==== DOCUMENT SEGMENT

If this baby is born with NAS/FDS being taken from BM for life and getting support will be critical for the baby's outcome.
SS's did his HS Sr. Project on FTS. He wrote and had published a informational flyer on FTS. He needed a special dispensation due to that project being assined at Winter break of Jr. year due March of Sr. year. SS was at that HS only for his last semester of HS after laying a turd Sr. year in military school.
"Fetal drug syndrome/NAS
"Fetal drug syndrome/NAS babies are a tragedy."
Jesus, I can't imagine being pregnant and chainsmoking. I really hope this baby isn't born with issues. SD has never been able to quit the pot, not even for a few days. She got caught with it at her BM's, even though they told her she couldn't live there with it because of it being illegal and the fact that they have a younger child. At her grandmother's, she would smoke it in the bathroom, though the grandma wouldn't kick her out for it. She got fired from at least one job because she couldn't go the whole shift without going out to her car to vape the weed juice. So yeah, this baby is at risk for extreme marijuana exposure.
Oh, and this is how bad of a bulksh!ter she is: she tried to say she was going out to her car mid-shift to take her birth control pill, because she has to take it at the same time every day and keeps it in her car. She also had a lunch break so i guess she needed the pot more than once per shift.
This co dependency thing
With this type of kid never ends. The patten is set, in stone. What you see is what you get. SD will never make it on her own. The players change not SD. BF ....GF... so called family ....kids ..more kids.. MIL..FIL.. all change. SD is a sink where your pour your time and money into to it all eventually go down the drain.

========
==== ENTRIES PROVIDED

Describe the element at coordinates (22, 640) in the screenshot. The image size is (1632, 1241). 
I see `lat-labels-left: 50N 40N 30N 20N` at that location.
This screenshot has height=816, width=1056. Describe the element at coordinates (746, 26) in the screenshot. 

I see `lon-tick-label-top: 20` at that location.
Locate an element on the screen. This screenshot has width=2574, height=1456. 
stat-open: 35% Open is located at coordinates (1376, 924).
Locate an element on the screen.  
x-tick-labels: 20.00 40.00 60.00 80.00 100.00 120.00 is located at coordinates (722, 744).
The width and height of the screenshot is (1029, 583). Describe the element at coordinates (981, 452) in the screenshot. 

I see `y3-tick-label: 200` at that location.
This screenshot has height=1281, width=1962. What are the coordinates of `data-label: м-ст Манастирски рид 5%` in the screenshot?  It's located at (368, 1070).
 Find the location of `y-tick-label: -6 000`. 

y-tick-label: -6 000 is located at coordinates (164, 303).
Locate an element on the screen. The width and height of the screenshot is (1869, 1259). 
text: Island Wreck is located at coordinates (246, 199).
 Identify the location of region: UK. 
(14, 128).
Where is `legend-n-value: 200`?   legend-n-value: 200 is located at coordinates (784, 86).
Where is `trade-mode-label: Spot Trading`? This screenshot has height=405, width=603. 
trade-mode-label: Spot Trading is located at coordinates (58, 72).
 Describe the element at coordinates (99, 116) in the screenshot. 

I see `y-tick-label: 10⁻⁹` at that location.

========

## [TASKS]
**a.** Summarize the forum thread in two sentences.
**b.** List every place where the forum thread says SD used or kept using pot.
**c.** Write the next part of the forum thread about SD, picking up after its last sentence.

## [RESULTS FOR THE EXERCISE]
**a.** The thread voices concern that a baby may be born with NAS or fetal drug syndrome, and one post describes how SD has never been able to quit pot, smoking it at family members' homes and losing at least one job because she went to her car mid-shift to vape it. Another post argues that SD's co-dependency will never end, that she will never make it on her own, and that time and money put into her go down the drain.

**b.**
- At her BM's home
- In the bathroom at her grandmother's
- In her car during work shifts

**c.**
You can get out. You can start planning your exit. Getting every thing in place to leave. Get a bank account in only in your name. Start putting every cent you can get a hold of into that account. Decide where you are going to move too. Back to your parents for a few months. Apartment, need rent security ect, Moving your furniture. Getting list together.
Your DH is in the disnnny dadddy mode and will go down with that ship. He will lose everything. SD will bleed him dry and more. He going to get the GK guilt on top of DD guilt. His DD will meet a new BF and take off leaving the GB with DH to take care of. You want no part of that. GK with two crazy parents, no pre care going to grow up crazy too.
"Get a bank account in only
"Get a bank account in only in your name. Start putting every cent you can get a hold of into that account. Decide where you are going to move too. Back to your parents for a few months. Apartment, need rent security ect, Moving your furniture. Getting list together."
I already have all those things. SO and I live near each other (1 min walk) but never moved in together. I saw the red flags and put the brakes on. The SDs and BM1 haven't been issues for almost a year, the SSs are well behaved, and BM2 has been staying mostly in her lane. SO finally decided to set boundaries with this SD and had stuck to them for the past 8 months. Actually said he was "about done with her." SO had made major improvements and progress on all fronts. My kids are both out of the house and i was seriously considering taking the next step. A baby is probably the only thing that SD can do to hook him back in, to both her drama and BM1's. I'm fine. House, job, etc., all my own. I'm thinking with my brain now. Just sad that no matter how hard he tries, and he has tried very hard, the baggage always catches up.